Curricular reform has always been part of the center’s evolution. Most recently, based on recommendations from the external reviewers, CSWGS merged its LGBTQ+ studies course with its introductory course on women, gender and sexuality to create a new foundational course. The new course, co-taught by Wildenthal and Dong in fall 2024, represents a collaborative effort to ensure a consistent foundation for the curriculum. The center has also created a new lower-level theory course, Theorizing Gender and Sexuality, which is being taught by philosophy professor Elizabeth Brake in fall 2024. The creation of both courses was collectively workshopped by interested CSWGS-affiliated faculty, who created detailed guidelines and aids for all future instructors.
“Every CSWGS major and minor must take both of those classes,” Wildenthal said. “In doing so, we’ve created a grounding in gender studies and sexuality studies together.”
Those students who have declared a CSWGS major, minor or graduate certificate are important to the center, but Wildenthal said it’s also important to serve all Rice students.

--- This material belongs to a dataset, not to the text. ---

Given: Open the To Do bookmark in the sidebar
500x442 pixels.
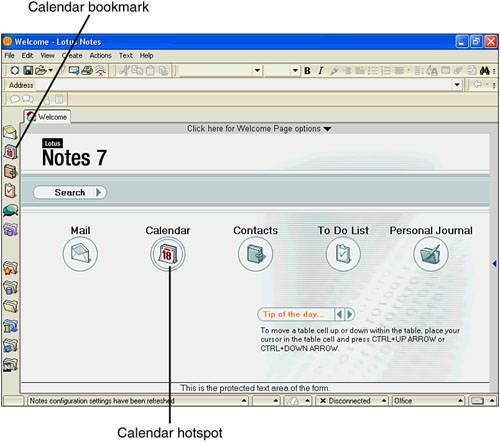Looking at the screenshot, I should pos(10,191).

“We want them to be culturally literate in this field," Wildenthal said.
This mission is increasingly important as students from diverse backgrounds seek to understand gender and sexuality in a world where these topics are often politicized.
“The stakes feel higher, and I think there’s broader awareness of those stakes,” Riedel said. “We can point to a long record of attempts to shape public opinion using gender and sexuality: Just think of Rosie the Riveter or the Lavender Scare in the U.S., the global debates over the hijab or the one-child policy in China. What is different today — and what keeps the work of CSWGS significant — is that we can use our knowledge of that long record to see present-day manipulations of gender and sexuality for what they are. For example, learning about the history of reproductive technologies and their impact on women’s quality of life changes how I understand debates about IVF or access to sex education.”

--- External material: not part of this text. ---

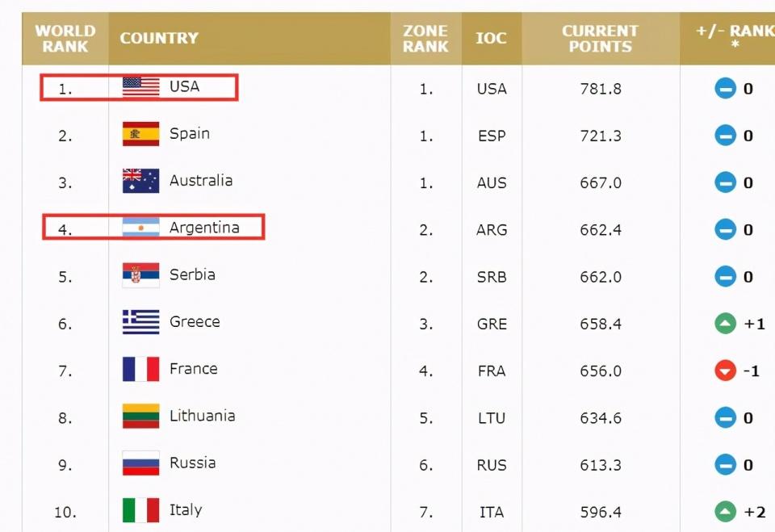
Task: Click France's red down-arrow rank icon
Action: click(725, 371)
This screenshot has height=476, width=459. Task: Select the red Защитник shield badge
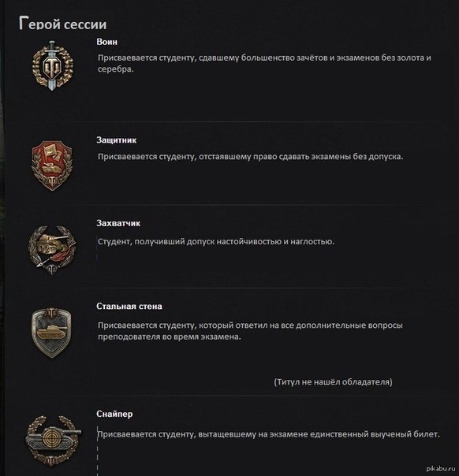click(52, 165)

As CSWGS adapts to new challenges, it remains a vital part of Rice’s commitment to addressing the most pressing issues of our time through cutting-edge research, innovative teaching and community engagement.
“In the state of Texas where women’s lives and reproductive health, informed knowledge of gender and sexuality and universities as protectors of critical inquiry are all so embattled, the center is more needed than ever,” Hennessy said.